Rocker Melissa Etheridge is high on life these days.
She’s juiced about making music again. Touring. And mixing wine and marijuana.
But it’s not what you’re thinking.
Etheridge’s No Label Private Reserve is a cannabis-infused $420-a-bottle wine that she helped develop after successfully battling breast cancer. The wine, created with the Greenway dispensary in Santa Cruz, California, is mixed with cannabidiol (CBD), the extract from the plant that has no psychological impact on its users, unlike tetrahydrocannabinol (THC).
“It’s a whole new horizon of products that are coming out of the cannabis revolution,” Etheridge, 54, said in a telephone interview. “The social stigma that has been placed on cannabis is slowly being lifted, but people still have this huge fear of this marvelous, medicinal plant.”
Music, Etheridge’s primary concern since the release of her eponymous debut in 1988, has changed immeasurably. But the singer-songwriter has found a way to survive the new realities while recording her latest album, This Is M.E.
“The key is to remain flexible and the way to do that, I’ve discovered, is to keep the enjoyment, keep the love of the work and make that be the focus,” she said. “I want to create the music I love and share it with people, and there are all kinds of different ways I can do that now.”

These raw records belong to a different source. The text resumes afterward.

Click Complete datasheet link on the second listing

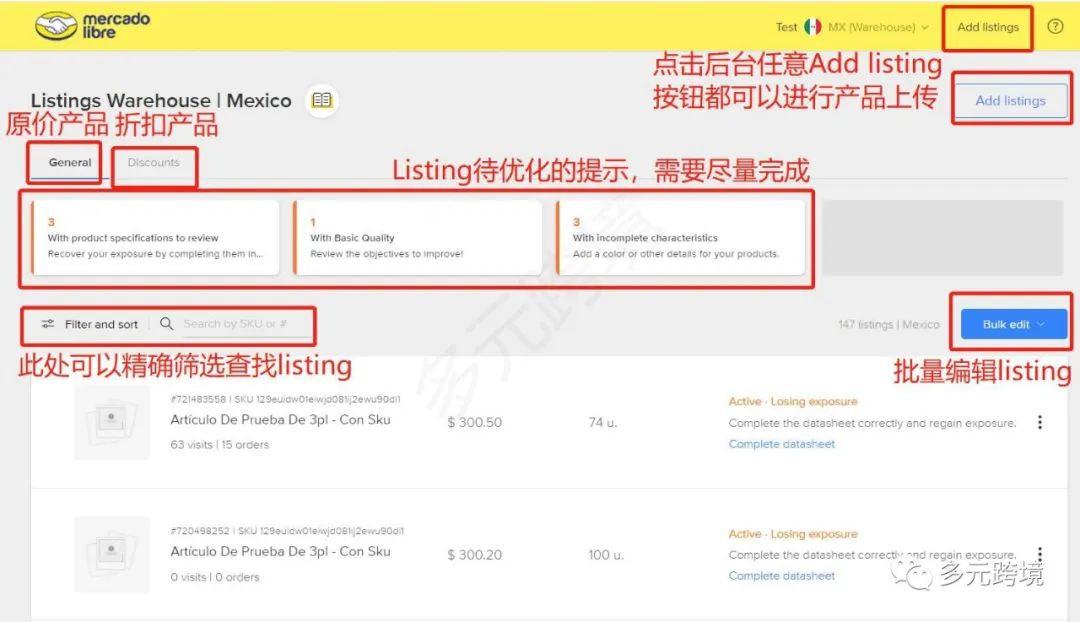click(782, 576)
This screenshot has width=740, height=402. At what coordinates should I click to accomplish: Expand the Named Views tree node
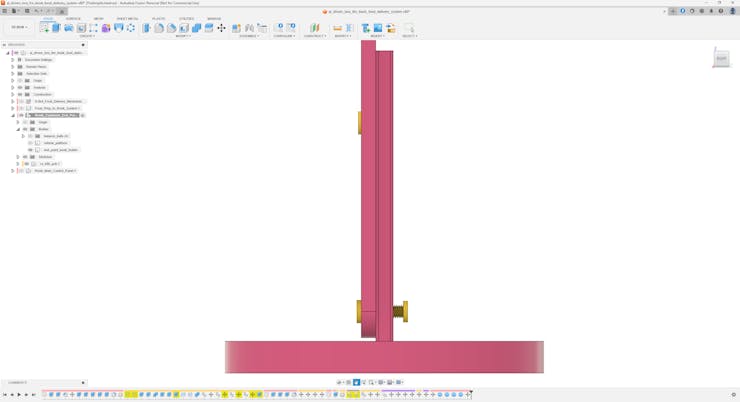click(13, 67)
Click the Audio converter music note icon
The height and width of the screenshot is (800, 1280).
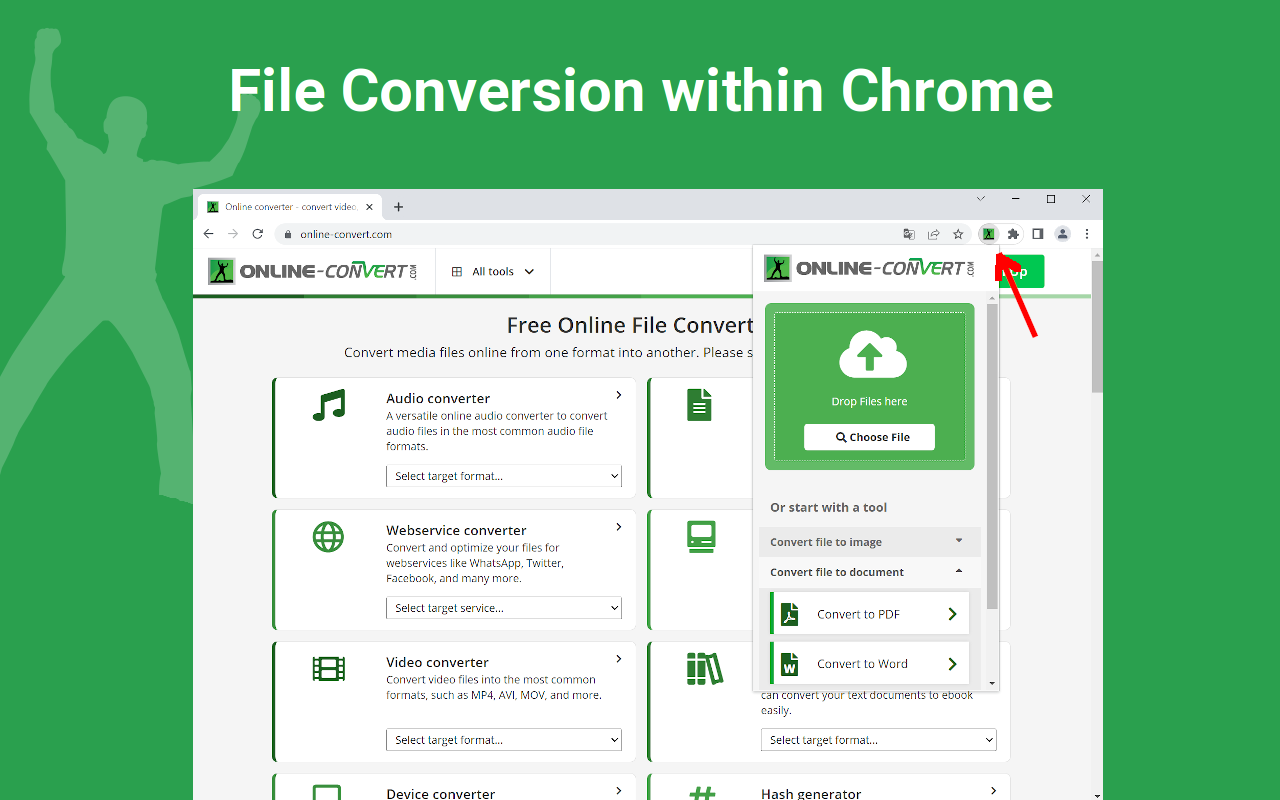[328, 404]
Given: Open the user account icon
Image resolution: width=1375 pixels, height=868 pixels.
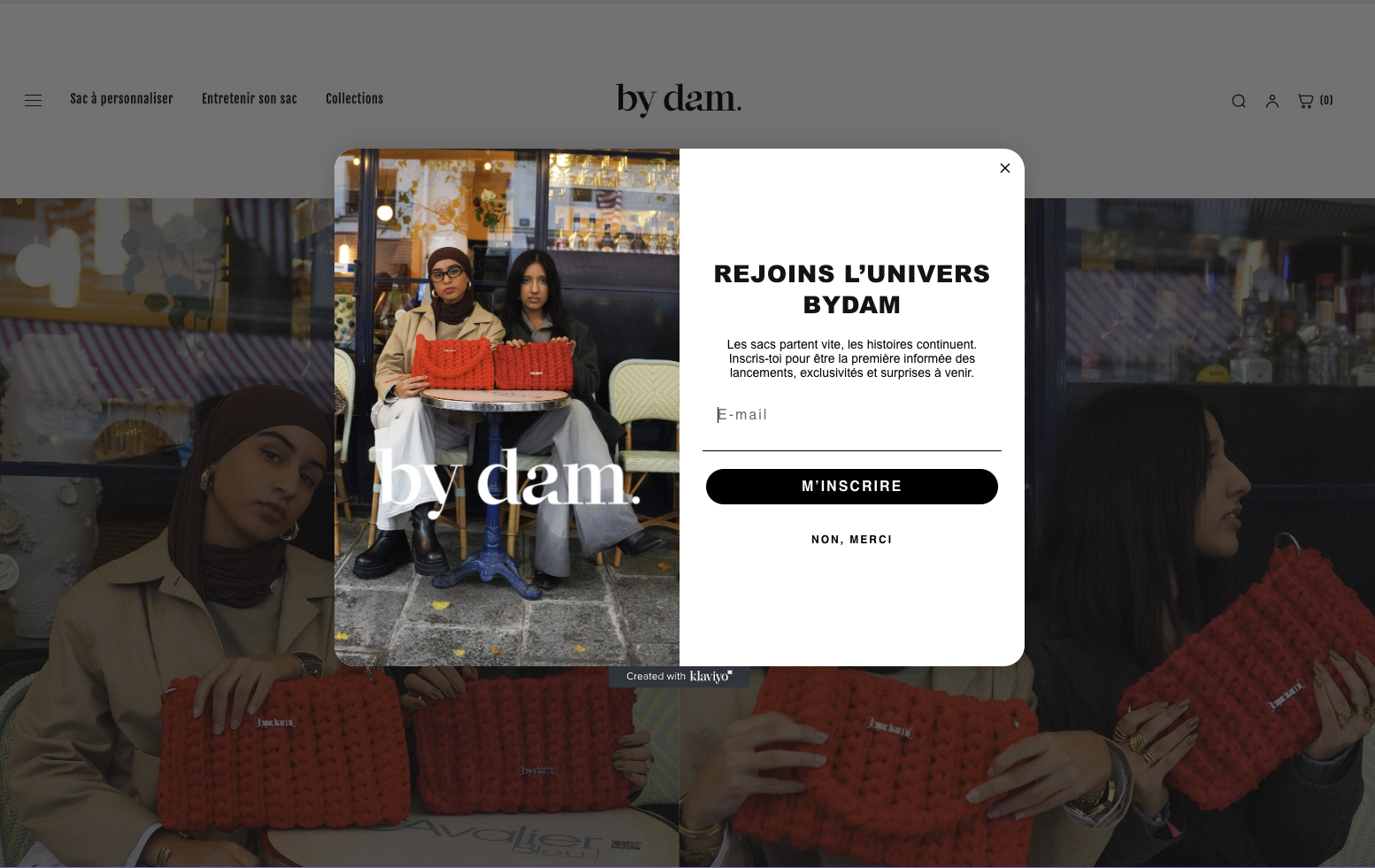Looking at the screenshot, I should pyautogui.click(x=1272, y=101).
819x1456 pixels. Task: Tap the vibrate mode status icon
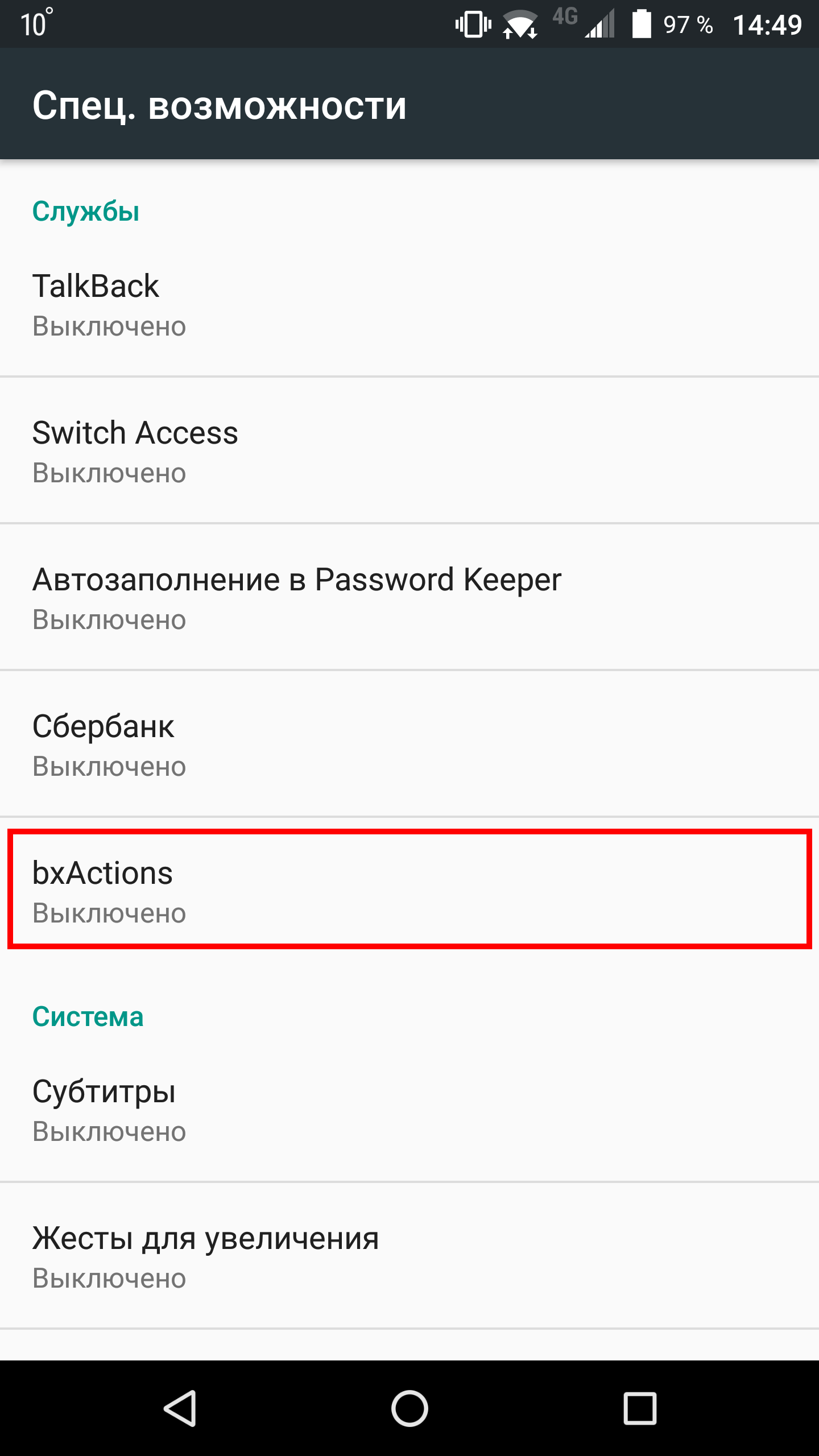pos(473,24)
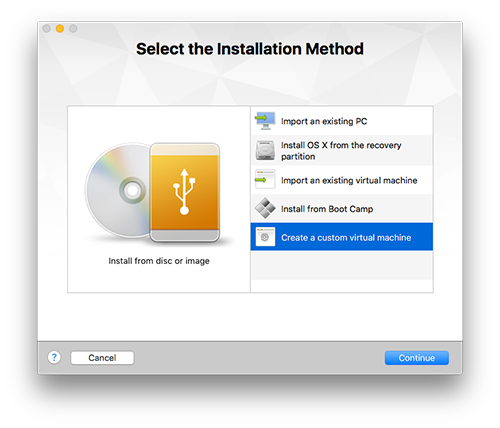Viewport: 500px width, 428px height.
Task: Click the Select the Installation Method heading
Action: [250, 49]
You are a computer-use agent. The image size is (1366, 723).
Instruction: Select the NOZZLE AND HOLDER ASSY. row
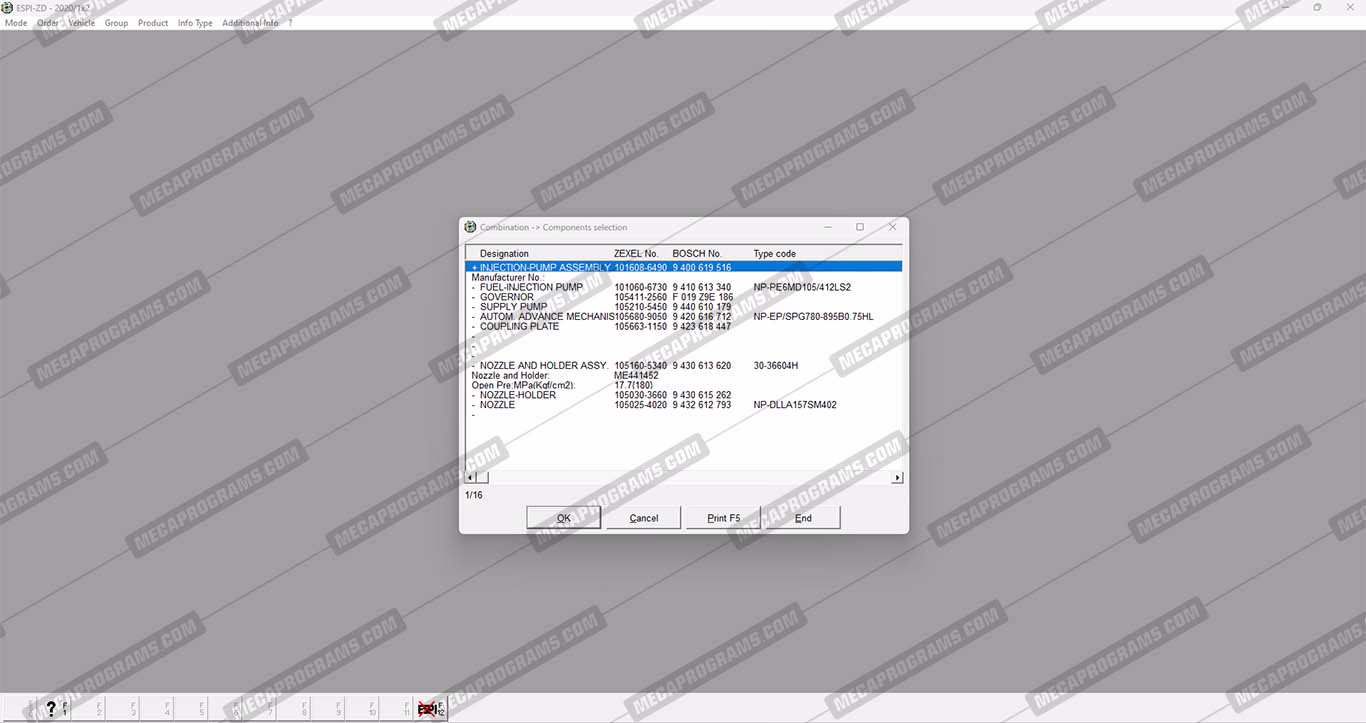[x=543, y=366]
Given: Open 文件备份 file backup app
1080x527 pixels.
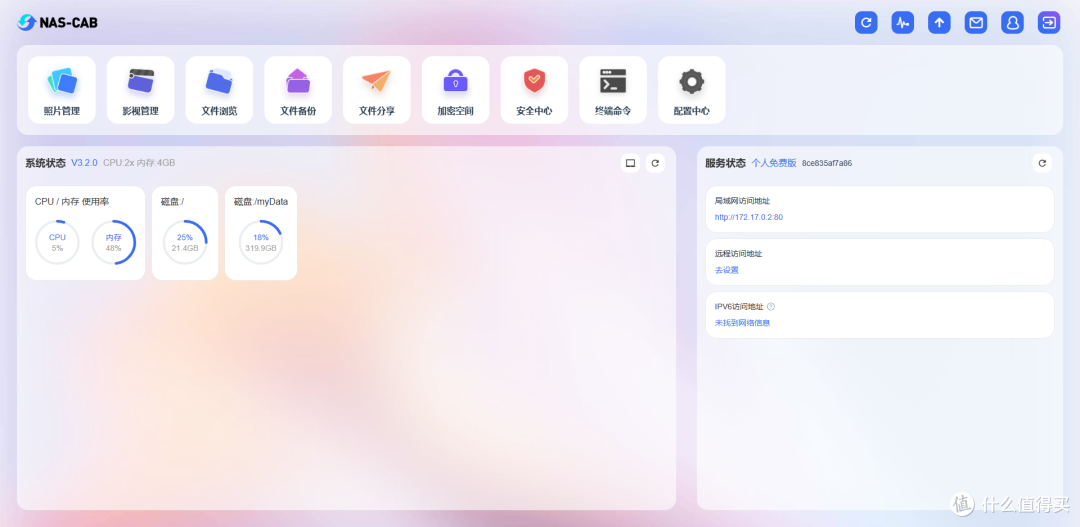Looking at the screenshot, I should pos(298,89).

Etheridge — one of only two solo women songwriters to win a best song Oscar (she won in 2007 with I Need to Wake Up; Carly Simon is the other for Let the River Run in 1989) — went indie. “When the scaffolding was falling down, and the business was sinking year by year, I decided to get new management and jump off the corporate record world. It has made me more of a business person, which I successfully got to not be for many years,” she said.
Touring, which brings her to the Fontainebleau Saturday works, too, because Etheridge has created four formats for the road: solo acoustic shows (a la the Fontainebleau’s Bleau Live date), full band, full band with orchestras and co-headlining shows with Blondie and Joan Jett. “I’m able to come back to these markets and have different, exciting shows, and fans can some see me, and it’s not the same show each time.”
Social media also has Etheridge buzzed. Thanks to sites like Twitter, musicians can reach out to fans directly. “People think the music industry is crashing and ending, but no, this is a new time of artist renaissance when we have a whole lot of power,” she said. “This is kind of fun. The new market levels the playing field.”